字幕列表 影片播放
WELCOME!
WELCOME ONE AND ALL TO "THE LATE SHOW"!
I'M YOUR HOST STEPHEN COLBERT.
( CHEERS AND APPLAUSE ) LAST NIGHT WAS THE OSCARS.
HOW DID YOU DO IN YOUR OSCAR POOL, JON?
>> Jon: I DIDN'T WIN MY OSCAR POOL.
>> Stephen: I THINK I WON MINE.
WE DON'T HAVE ALL THE VOTES IN YET.
I THINK I WON.
I TELL YOU HOW I CLINCHED IT.
I CLINCHED IT, THANKS TO "FORD VERSUS FERRARI"
FOR SOUND EDITING.
( CHEERS AND APPLAUSE ) DADDY -- BOOM!
>> Jon: YEAH, SEE?
>> Stephen: DADDY KNOWS HIS DAD MOVIES.
( LAUGHTER ) IT WAS AN HISTORIC NIGHT.
BONG JOON HO'S "PARASITE" BECAME THE FIRST FOREIGN LANGUAGE FILM
EVER TO WIN BEST PICTURE.

* What to produce:
Can you pick up the Late Show monologue transcript above right after its last line and keep it going?

* Entries provided:
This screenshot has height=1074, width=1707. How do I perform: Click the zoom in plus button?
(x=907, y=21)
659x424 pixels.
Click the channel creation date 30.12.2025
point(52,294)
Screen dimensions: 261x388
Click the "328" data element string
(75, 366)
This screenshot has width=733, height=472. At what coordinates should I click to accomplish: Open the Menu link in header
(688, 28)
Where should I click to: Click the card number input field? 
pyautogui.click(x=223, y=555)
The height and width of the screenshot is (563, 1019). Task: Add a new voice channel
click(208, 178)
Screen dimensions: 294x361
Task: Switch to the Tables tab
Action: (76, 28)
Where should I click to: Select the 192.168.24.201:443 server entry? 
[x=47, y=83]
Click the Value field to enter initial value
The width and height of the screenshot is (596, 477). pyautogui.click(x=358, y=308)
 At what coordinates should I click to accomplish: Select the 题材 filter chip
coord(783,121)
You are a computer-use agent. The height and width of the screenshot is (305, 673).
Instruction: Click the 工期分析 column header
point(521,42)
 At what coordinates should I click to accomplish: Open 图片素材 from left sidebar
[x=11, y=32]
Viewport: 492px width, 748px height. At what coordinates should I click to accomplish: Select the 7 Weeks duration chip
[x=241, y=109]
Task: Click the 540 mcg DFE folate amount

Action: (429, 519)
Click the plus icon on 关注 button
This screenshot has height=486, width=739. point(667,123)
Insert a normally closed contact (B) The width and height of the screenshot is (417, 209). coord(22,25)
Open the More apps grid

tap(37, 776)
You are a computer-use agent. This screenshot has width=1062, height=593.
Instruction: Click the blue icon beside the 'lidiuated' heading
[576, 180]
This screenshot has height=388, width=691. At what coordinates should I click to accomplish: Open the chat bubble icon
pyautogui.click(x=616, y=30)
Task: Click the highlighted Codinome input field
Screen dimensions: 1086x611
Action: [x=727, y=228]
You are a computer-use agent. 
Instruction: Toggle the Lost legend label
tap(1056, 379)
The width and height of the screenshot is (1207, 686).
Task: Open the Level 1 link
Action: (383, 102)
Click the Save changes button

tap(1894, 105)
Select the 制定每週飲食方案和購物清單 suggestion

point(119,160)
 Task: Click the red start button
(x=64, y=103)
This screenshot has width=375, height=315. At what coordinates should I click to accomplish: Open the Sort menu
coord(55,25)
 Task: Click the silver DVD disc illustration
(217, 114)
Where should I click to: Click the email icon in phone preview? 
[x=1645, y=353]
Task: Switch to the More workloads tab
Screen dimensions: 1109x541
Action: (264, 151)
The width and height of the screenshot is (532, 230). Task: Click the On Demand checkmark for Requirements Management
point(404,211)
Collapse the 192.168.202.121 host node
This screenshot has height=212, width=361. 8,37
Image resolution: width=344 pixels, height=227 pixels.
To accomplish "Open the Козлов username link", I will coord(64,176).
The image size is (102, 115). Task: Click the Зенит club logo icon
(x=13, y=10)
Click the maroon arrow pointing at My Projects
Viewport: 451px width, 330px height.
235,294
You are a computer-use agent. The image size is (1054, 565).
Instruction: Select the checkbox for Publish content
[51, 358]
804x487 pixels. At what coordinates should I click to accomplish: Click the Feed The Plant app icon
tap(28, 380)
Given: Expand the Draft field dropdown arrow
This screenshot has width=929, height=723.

* Written response:
( CHEERS AND APPLAUSE ) UNLESS YOU COUNT 2018'S "THE
SHAPE OF WATER," WHICH WAS FILMED IN THE UNIVERSAL LANGUAGE
OF FISH SEX.
( LAUGHTER ) ( PIANO RIFF )
NEVER ACTUALLY SAW IT.
I DON'T KNOW.
( LAUGHTER ) ANOTHER BIG WINNER WAS TAIKA
WAITITI, WHO BECAME THE FIRST PERSON OF INDIGENOUS DESCENT TO
WIN AN OSCAR FOR WRITING.
HE USED HIS PLATFORM TO HIGHLIGHT AN ISSUE THAT
AFFECTS US ALL: >> APPLE NEEDS TO FIX THOSE
KEYBOARDS.
THEY ARE IMPOSSIBLE TO WRITE ON.
THEY'VE GOTTEN WORSE.
IT MAKES ME WANT TO GO BACK TO P.C.'S.
>> Stephen: YES, THAT'S RIGHT.
( LAUGHTER ) THAT'S RIGHT.
APPLE KEYBOARDS HAVE GONE DOWNHILL.
HERE'S HOW BAD TAIKA WAITITI'S KEYBOARD IS: WHEN HE STARTED HIS
CAREER, HIS NAME WAS TONY WILSON.
( CHEERS AND APPLAUSE ) >> Jon: I DON'T WANT IT NO
MORE!
GIVE ME ANOTHER KEYBOARD, SON!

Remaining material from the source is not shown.